Кира не видя, уставилась в стену, с нишей, откуда на нее смотрела скульптура, полная странных изгибов и извивов.
— Свет? Светкин, что случилось? Ты что? Подожди, тут связь паршивая.
Она отступала, на ходу подхватывая сумку, поворачивалась, напряженно вслушиваясь в треск и помехи.
— Ты мне скажи, — сердито прокричала дочь, — я блин звоню-звоню, полдня уже звоню. Сколько раз говорила, не смей отключать в телефоне звук!
— Мне?
Кира, наконец, услышала голос дочери ясно, и встала, уперев глаза в толстую мрачную тую на газоне.
— Погоди. Это ты мне звонила, с полчаса назад? Один звонок был и не определился.
— Какие полчаса, мам. Я тебе в двенадцать как начала, так с тех пор и вишу на телефоне. Где тебя носит? Ну взрослая же женщина! Давно уже.
— Я не жеженщина, — машинально оскорбилась Кира, — скажи получше. А то, жеже…
— Ты жива? Здорова? Нормально все?
— Да, — осторожно ответила Кира, сильно сомневаясь в своем здоровье, умственном, уточнила, — жива. Конечно.
— Отлично.
Ее дочь бросила трубку.
Кира виновато сложила мобильник в карман. Нужно потерпеть, когда Светка остынет и сможет общаться нормально. Туя темнела, отбрасывая наискось через асфальт черную тень, худую и длинную, макушка ее тонула в кустах спиреи, золотистых от закатного солнца.
Кира растерянно огляделась, прислушиваясь к тишине старого парка. Закат? Какой еще закат, если вышла она утром, и успела только дважды постоять, у зеленой тонкой ветви на фоне травяной каши, и рядом с церцисом. Но тогда парк полнился дневными звуками. Кричали в кронах скворцы, смеялись дети, хохотали на скалах бакланы. Гудели толстые плотники, и тени от церциса были такими короткими, что казалось, деревья стоят на них, как на хитро вырезанных подставках.
Внезапно ей сильно захотелось домой, быть уже дома, и чтоб пожарилась колбаса, а еще лучше — давно съелась, и стирка, которую запланировала на вечер, пусть она позади, можно спокойно сидеть в кресле, вдумчиво пересматривая отснятые картинки и удаляя ненужные. К тому времени от обычного разговора с дочерью останется лишь список обычных ее новостей, пересказанных в их обычное время — Светильда звонила вечером, примерно в восемь, к тому времени Кира уже возвращалась и переделывала какие-то неотложные домашние дела.
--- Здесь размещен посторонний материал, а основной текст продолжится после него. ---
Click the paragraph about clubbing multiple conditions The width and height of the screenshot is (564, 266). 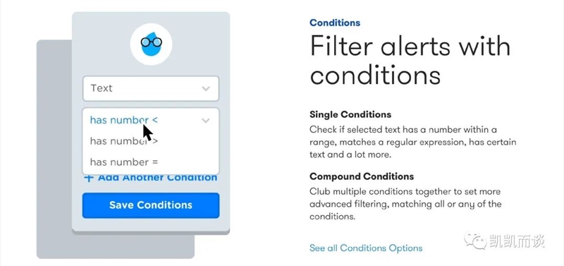(x=405, y=204)
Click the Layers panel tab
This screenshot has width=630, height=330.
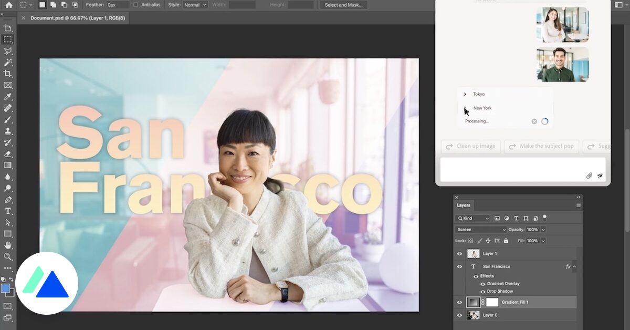[463, 205]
И валяясь на диване, слушала про много работы у Димки, и про новые туфли, а еще насчет, куда они ездили в выходной, и как паршиво, что подорожали билеты на поезд, наверное, придется лететь самолетом.
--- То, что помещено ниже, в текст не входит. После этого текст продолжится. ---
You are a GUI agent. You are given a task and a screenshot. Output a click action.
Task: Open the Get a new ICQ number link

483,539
Она снова вытащила телефон. Вот они — восемь, а спирея уже не золотая, а темная, и тень от толстого дерева ушла, растворилась в густеющей вечерней тени от всего — кустов, листвы, тонких и толстых стволов. В зарослях стремительно, не распеваясь, ясно защелкал соловей, и Кира вздрогнула, запахивая куртку. Над головой так же внезапно загорелся фонарь, рисуя другие, уже свои ночные тени.
Она повернулась и быстро пошла к выходу из парка, к далекой еще тройной арке, сквозь которую светили неяркие фонари, а под их неподвижным светом проплывали огни от фар автомашин.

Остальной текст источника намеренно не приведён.